Viaggi: un bagaglio di conoscenze

Viaggiare significa ampliare i propri orizzonti, scoprire nuove realtà, conoscere. Ma anche imparare ad apprezzare le meraviglie del mondo che ci circonda.

Nonostante le prossime vacanze (ponte del 1° novembre, ponte dell'Immacolata, vacanze di Natale...) siano ancora un miraggio lontano, per le famiglie con bambini che hanno in programma un viaggio il tempo di organizzazione è decisamente più lungo rispetto alle altre.

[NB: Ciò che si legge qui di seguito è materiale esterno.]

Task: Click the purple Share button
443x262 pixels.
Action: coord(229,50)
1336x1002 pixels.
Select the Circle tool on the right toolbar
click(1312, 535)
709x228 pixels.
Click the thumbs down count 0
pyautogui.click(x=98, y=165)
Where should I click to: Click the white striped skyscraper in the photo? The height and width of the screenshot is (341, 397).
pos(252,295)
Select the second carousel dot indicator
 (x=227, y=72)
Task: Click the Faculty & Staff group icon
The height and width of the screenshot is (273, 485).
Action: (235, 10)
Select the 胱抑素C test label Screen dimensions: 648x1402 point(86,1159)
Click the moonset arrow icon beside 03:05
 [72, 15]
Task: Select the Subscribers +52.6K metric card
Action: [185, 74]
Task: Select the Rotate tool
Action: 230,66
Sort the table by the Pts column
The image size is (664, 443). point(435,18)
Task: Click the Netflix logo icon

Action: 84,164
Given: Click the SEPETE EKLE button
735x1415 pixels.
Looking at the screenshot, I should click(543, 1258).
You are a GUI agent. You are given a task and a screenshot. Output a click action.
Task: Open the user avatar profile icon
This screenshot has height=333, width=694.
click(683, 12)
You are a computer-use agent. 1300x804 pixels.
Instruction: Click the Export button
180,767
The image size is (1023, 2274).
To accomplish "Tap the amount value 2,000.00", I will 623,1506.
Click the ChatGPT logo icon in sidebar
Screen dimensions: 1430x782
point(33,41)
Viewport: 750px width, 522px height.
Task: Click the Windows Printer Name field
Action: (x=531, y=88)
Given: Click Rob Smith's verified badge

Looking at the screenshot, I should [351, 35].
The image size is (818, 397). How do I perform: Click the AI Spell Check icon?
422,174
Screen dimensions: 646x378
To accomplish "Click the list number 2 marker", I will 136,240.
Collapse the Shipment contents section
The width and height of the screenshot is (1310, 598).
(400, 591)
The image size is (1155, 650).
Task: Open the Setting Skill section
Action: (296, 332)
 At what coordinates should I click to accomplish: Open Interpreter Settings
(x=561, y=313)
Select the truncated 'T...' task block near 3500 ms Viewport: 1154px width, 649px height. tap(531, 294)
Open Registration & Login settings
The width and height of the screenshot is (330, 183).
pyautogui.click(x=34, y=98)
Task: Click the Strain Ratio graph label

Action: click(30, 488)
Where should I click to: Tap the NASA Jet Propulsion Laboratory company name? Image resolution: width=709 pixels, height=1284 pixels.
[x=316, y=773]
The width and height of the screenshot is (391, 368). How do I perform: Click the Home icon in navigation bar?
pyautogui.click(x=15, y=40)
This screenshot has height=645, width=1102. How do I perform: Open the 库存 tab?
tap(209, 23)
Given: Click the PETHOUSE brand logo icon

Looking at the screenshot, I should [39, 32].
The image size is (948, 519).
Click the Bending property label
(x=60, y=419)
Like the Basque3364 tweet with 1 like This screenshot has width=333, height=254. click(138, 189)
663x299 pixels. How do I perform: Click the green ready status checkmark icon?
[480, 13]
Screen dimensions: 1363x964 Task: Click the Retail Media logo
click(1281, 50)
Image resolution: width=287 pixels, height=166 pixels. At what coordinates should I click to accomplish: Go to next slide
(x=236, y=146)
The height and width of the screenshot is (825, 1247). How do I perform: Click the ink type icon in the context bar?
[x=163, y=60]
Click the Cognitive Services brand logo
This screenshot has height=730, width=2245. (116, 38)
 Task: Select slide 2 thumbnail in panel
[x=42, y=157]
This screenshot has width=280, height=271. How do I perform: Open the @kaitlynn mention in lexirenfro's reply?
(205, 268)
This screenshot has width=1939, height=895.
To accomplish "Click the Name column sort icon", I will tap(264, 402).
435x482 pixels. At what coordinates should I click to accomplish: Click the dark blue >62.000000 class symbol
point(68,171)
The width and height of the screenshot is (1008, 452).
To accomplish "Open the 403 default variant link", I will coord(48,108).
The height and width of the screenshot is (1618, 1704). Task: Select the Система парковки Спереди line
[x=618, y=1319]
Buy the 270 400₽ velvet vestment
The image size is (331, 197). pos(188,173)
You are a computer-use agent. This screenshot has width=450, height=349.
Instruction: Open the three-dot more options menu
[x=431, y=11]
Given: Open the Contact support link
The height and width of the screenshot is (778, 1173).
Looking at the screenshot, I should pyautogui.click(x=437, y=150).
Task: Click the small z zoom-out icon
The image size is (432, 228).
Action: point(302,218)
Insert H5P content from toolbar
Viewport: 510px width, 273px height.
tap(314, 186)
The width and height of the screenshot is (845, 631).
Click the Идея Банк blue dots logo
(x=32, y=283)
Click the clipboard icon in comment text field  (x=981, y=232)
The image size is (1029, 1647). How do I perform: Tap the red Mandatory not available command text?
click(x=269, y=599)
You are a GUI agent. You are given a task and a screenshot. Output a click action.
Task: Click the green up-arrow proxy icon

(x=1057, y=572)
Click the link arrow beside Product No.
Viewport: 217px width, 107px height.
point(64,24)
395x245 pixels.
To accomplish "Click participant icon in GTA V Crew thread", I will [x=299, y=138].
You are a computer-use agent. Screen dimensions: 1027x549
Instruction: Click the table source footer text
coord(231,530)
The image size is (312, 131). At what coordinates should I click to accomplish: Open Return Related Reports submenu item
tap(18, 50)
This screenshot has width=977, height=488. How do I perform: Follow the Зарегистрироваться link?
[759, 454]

Non solo perché è necessario muoversi per tempo per rintracciare la struttura più adatta per le proprie esigenze (cercando anche di risparmiare), ma anche per preparare i piccoli al futuro viaggio che li vedrà protagonisti.
Con il bimbo, quindi, parlate a lungo del viaggio che affronterete, degli incontri che potrà fare. Evocate la storia, la cultura dei popoli che scoprirà, la natura e gli animali che popolano i Paesi che attraverserete. Fatelo partecipare tracciando sulla cartina il vostro itinerario. Ne approfitterà per dire la sua e per imparare in anticipo ciò che vedrà.


Contate sulle formidabili capacita di adattamento dei piccoli. La loro presenza, inoltre, favorirà il contatto con la gente del posto permettendo di stabilire un rapporto di confidenza tra genitori e genitori di cui, proprio i bambini, saranno il cemento. Senza contare che il fatto di incontrare culture diverse dalla sua, vedere da vicino altri mondi e altre condizioni sociali..., costituirà per il piccino una scuola di vita.

I bambini che muovono i primi passi sono i compagni di viaggio pil difficili: si adattano poco per quanto riguarda il cibo, hanno la tendenza a raccogliere qualsiasi cosa, soffrono le limitazioni che voi gli ponete.
Il lato positivo è che in questa fase di età sono interessatissimi a tutto ciò che li circonda e difficilmente sembrano annoiati.


Viaggiare diventa, però, un'esperienza più piacevole quando i bimbi cominciano ad avere più di quattro anni. A quest'età, infatti, riescono con più facilità a intrecciare relazioni interpersonali con i loro coetanei e sono in grado di partecipare alla programmazione del viaggio.
A dieci anni saranno, invece, più esigenti e non riuscirete sempre a imporre loro di seguirvi. Dovrete scendere a patti, concedendo magari qualche giornata intera dedicata ai giochi e al divertimento in cambio di giorni impegnati a visitare templi o rovine. Se insegnate loro fin da subito, comunque, quanto può arricchire tutto quello che possono imparare trascorrendo una vacanza dedicata alle visite di città e luoghi d'arte, potrete infondere in loro un bagaglio che sarà loro utile in futuro.